### Data for this task
━━━━━━━━

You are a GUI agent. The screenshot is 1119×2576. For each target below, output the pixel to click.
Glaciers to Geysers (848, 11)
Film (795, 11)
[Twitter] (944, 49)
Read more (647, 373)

━━━━━━━━

Would you give the data above again, exactly as written?

### Response to the exercise
You are a GUI agent. The screenshot is 1119×2576. For each target below, output the pixel to click.
Glaciers to Geysers (848, 11)
Film (795, 11)
[Twitter] (944, 49)
Read more (647, 373)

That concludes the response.